La jeune génération ukrainienne est très compétente en matière d’utilisation des nouvelles technologies. En investissant directement en Ukraine, nous pouvons faire beaucoup plus pour moins cher.
Nous devrions également attirer beaucoup plus d’investissements privés vers les entreprises de défense européennes : il est très problématique que les règles d’ESG empêchent toujours l’investissement privé dans la défense. Espérons que les dirigeants européen décideront, lors du prochain Conseil, que ces investissements sont à la fois nécessaires et pleinement conformes à ces règles.

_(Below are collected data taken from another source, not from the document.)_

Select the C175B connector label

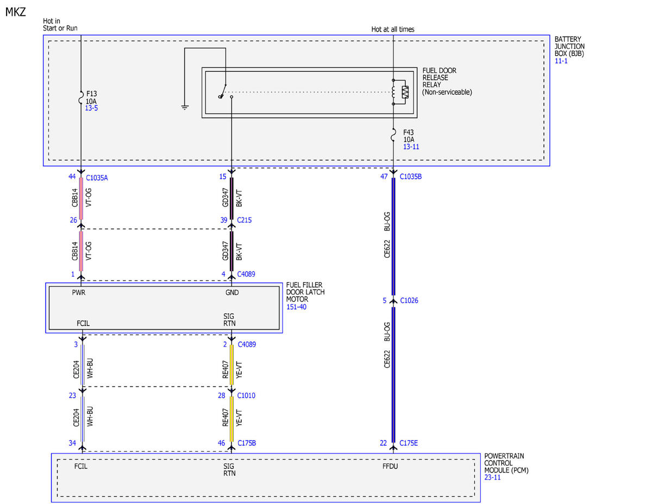click(247, 444)
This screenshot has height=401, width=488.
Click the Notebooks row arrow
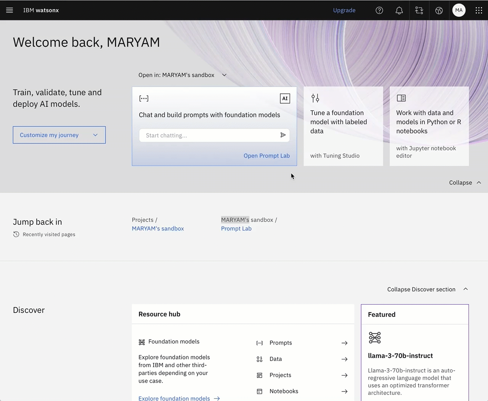tap(344, 391)
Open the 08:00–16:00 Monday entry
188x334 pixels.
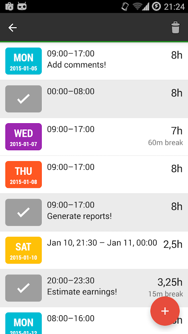pos(94,321)
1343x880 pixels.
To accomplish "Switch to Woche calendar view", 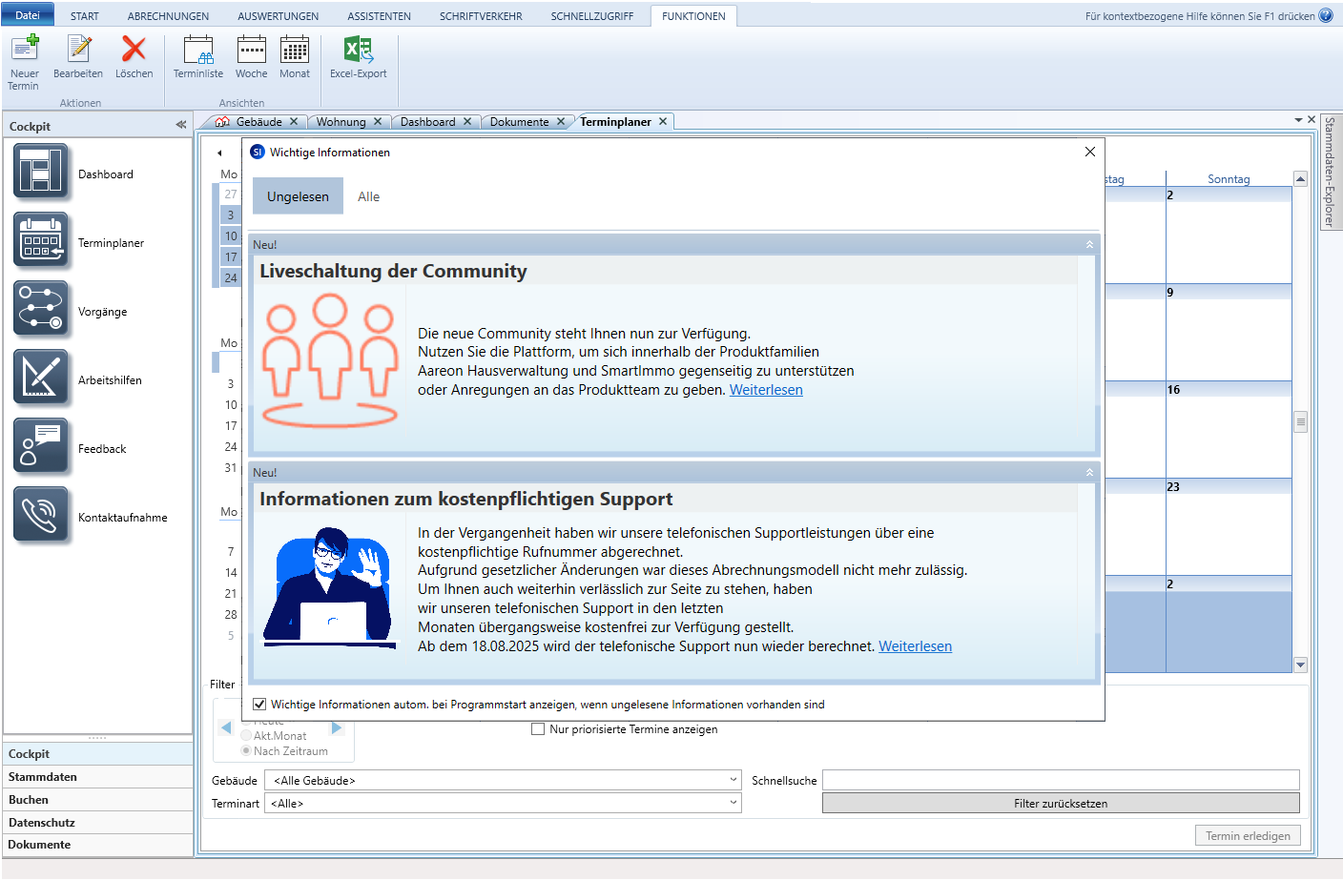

Les récents sondages, notamment notre enquête Eurobazooka, révèlent une tendance nette : la majorité des Européens pensent que Trump est une menace et que l’augmentation des budgets de défense devrait s’accompagner d’une préférence européenne dans l’achat d’armement. Cette forte demande manque pourtant encore d’une véritable offre politique. Comment saisir politiquement le moment que nous traversons ?
Nous vivons un moment historique très dangereux — mais nous devrions y voir une opportunité.
Bien sûr, les gens préfèrent investir dans une meilleure éducation, de meilleurs soins aux personnes âgées, de meilleurs services gardes d’enfants, etc.
Mais étant donné que nous devons investir dans la défense, je pense que dépenser de l’argent dans la technologie européenne, en investissant dans les entreprises de défense, pourrait être populaire.
Il n’y a, de tout façon, pas d’autre solution : nous devons réduire notre dépendance à l’égard des États-Unis.
À court terme, ce sera un véritable défi. Aujourd’hui, 80 % des armes et des munitions achetées en Europe le sont hors du continent. Et la plupart d’entre elles proviennent des États-Unis.
En matière de défense, d’armes et de munitions, l’Europe doit apprendre à produire elle-même : il est temps d’accélérer.